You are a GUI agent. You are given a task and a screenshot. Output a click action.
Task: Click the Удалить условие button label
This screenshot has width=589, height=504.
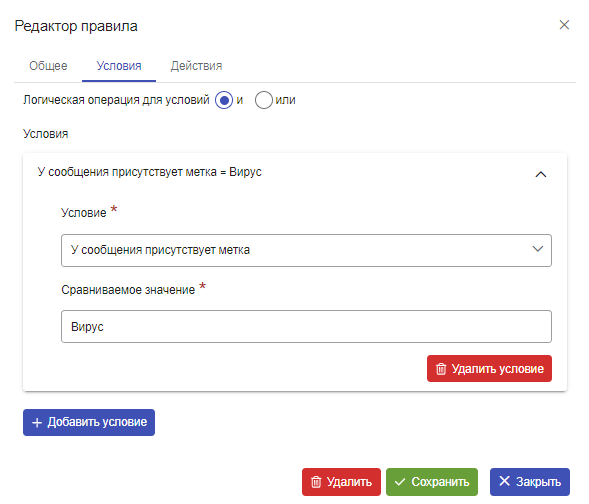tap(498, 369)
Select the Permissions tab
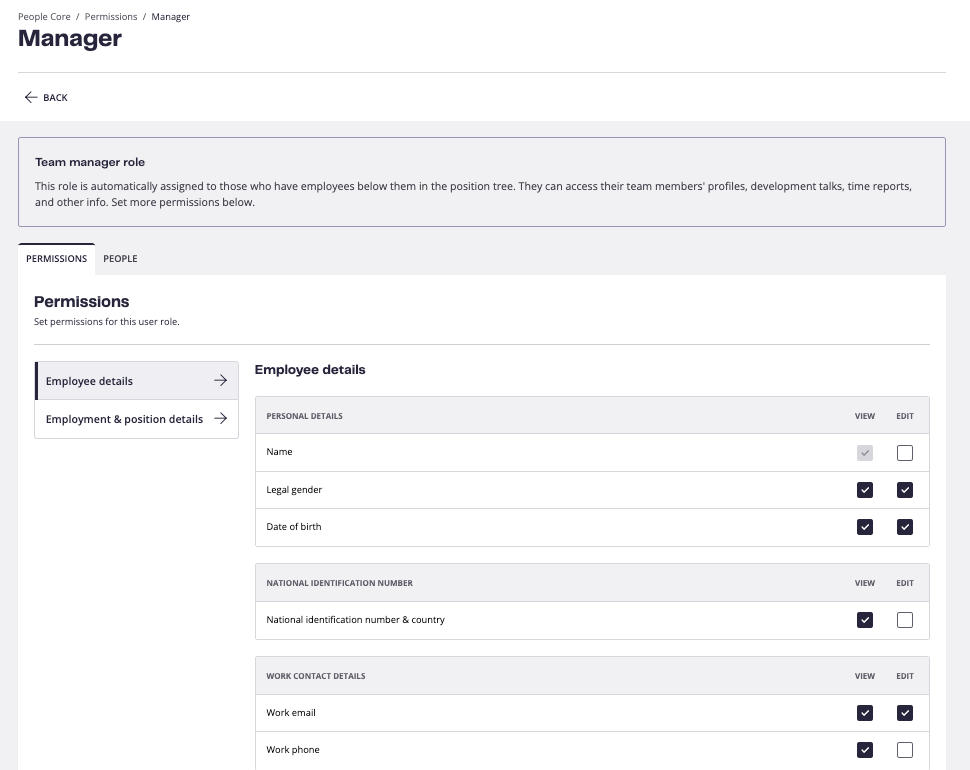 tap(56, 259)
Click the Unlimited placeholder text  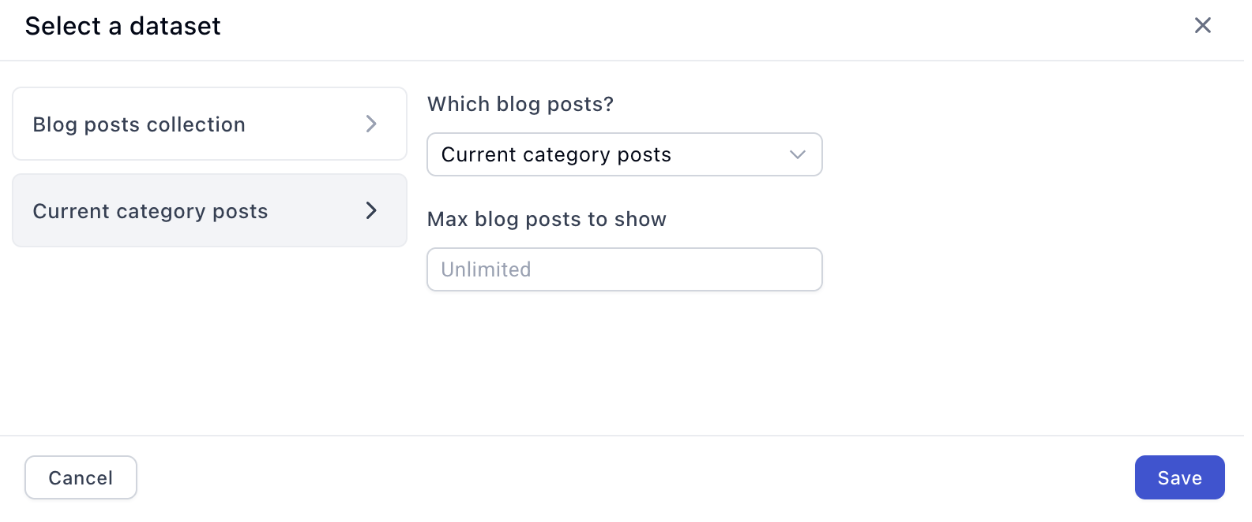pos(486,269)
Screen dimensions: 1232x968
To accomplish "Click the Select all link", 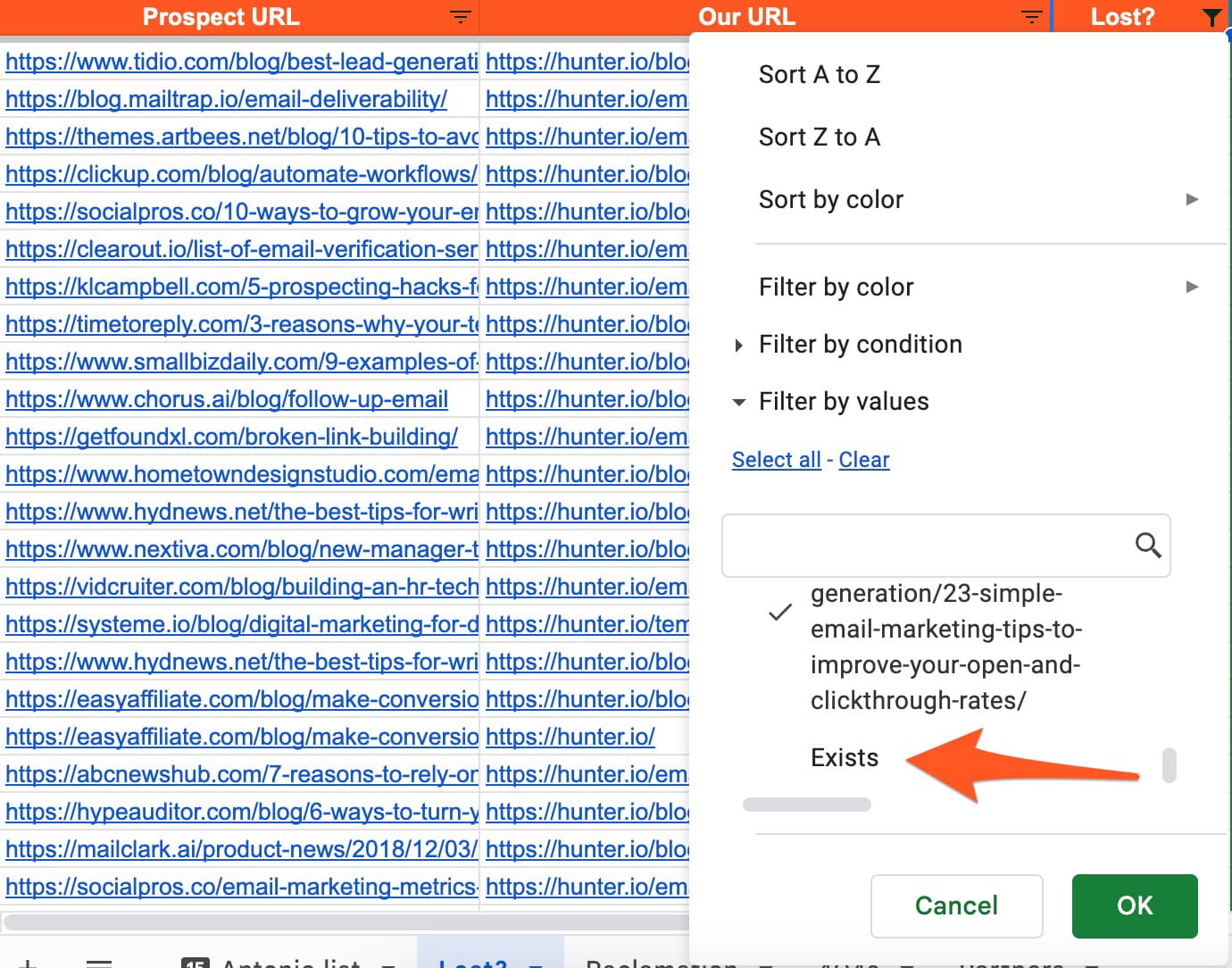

■ ■ ■ ■ ■ ■ ■

### PROBLEM STATEMENT:
Pictures stay out of this copy. Retype exactly the lines from the one with "Screen dimensions: 1232x968" through the last line of the data, both ends included, and nothing more.

### RESPONSE:
Screen dimensions: 1232x968
To accomplish "Click the Select all link", 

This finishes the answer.